SS: What kind of foreman?

PP: He was a section foreman. I told him once, I said, "is there any in order place that I can get a newspaper, that I can read?" And he point to the Spokesman Review. I said, I can't- and he said, "Keep on looking at it. You can look at it, if you can't read it, forget it." He said, "You got to learn the English sometime."

SS: You spent most of your time with the family. You'd be speaking Italian, you wouldn't be speaking English.

PP: Well, not only that, otherwise, what the hell could you do? Go out Don't like that. to the goddamn bunkhouse and So, I stay with my brother he was married and had family there, and pay board and room with her.

SS: Do you remember when you were first here and like over there, ever having a hard time because you were a foreigner? Because you didn't speak English? People held it against you because-

PP: Why sure, no question about it, you kind of up against it all the time. You are handicap. You bet.

SS: Did you ever get in fights over that? Somebody give yo u a hard time?

PP: No. No. I know it, even when I first started talking, you know, some times they kind of laugh. You know, let 'em laugh. You'd be surprised how many time I laugh at some of those guys trying to say something * (Chuckles) No, I didn't let that bother me too much. You see I was right around twenty-five years old before I even started going out with any girls, you see.

SS: Where was that, in Elk River?

PP: Elk River.

SS: When you started going out with girls at Elk River, who were they? Were they girls whose parents were—

PP: No, they were English. They were born over here. But, you know, to a show here and there, you know. Those days I didn't go to dances much.
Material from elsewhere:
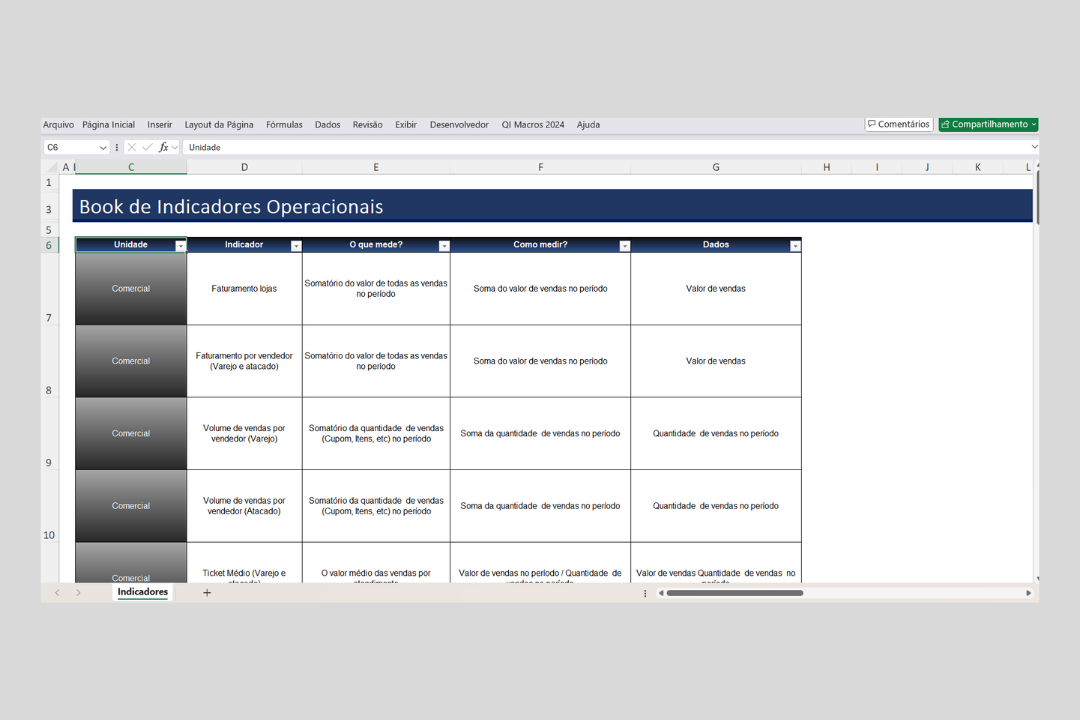
Task: Open the 'Como medir?' filter dropdown
Action: 625,245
You don't speak the language good, you know, you kind of holdi^ yourself back.

SS: Well, those local girls, you know, they were kind of like the Elk River girls.—

PP: Oh, yeah, some of 'em. This Ilk here is one. ^ retireshe retire over here. Went to a show quite a few times with her. I see her few times, nothing serious. When I finally got serious with one, she was from Deary, married her, Jesus Christ she turn out to be not so good. Give me a couple kids and then I had to kick her out. That was rough. You bet. And that was in the '30's, the early '30's.

SS: In the Depression.

PP: But I this place, I had bought a piece of land over here, you know, two bits down, two bits month, you know. Tore down the old bath and everything house up in Elk River. I bought five room house for $100 and tore it down and try to rebuild it over here, but soon as I got the roof on and move it in- Those days they were bad ones.
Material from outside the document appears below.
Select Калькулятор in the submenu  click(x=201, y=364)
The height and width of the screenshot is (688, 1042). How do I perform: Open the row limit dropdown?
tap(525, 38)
SS: What happened? Didn't the house come back together right?

PP: Well, just tore it down piece by piece, but all the windows and doors and bathroom fixtures and lot of that stuff you know-

SS: You could use that?

PP: Oh, yes, I could use that.

SS: Didn't some people move the whole house out?

PP: Well, no, it's pretty hard to do that, you know, in those days special ly. Now they have the means of moving them so lot of house was moved alright, but just like I did. This big house, we can see it from here, now we got the biggest story houseA here , move it, too. There you can see part of the garage and the window

SS: When you decided to leave and to come to Elk River area with your brother, what kind of strike was that? Had you gone on strike, too, on the section?

PP: No, this wasn't on the section. He was a-

SS: Car inspector.

PP: Car inspector, yeah, and the car inspector they went on strike and they lost out in the strike. And it probably was a good move for me to go with him then, see. And I finally ended up over here.

SS: Did he lose his job in that strike?

PP: Uh-huh.

SS: What was the union I wonder at that time.

PP: Well, the union, of course they still got it now, too. Under this kind of a system you had the engineer, you had the fireman, you had the conductor, you had the brakeman, you had the sectionman, you had the car inspector. You had so many different branches into that union.

SS: Oh, they were all different?

PP: You see, what they call the Craft Union.

SS: Craft Union, yeah.

PP: Yeah, sure, that's what we had over here in the sawmill under the AF of L and finally we organized the CIO.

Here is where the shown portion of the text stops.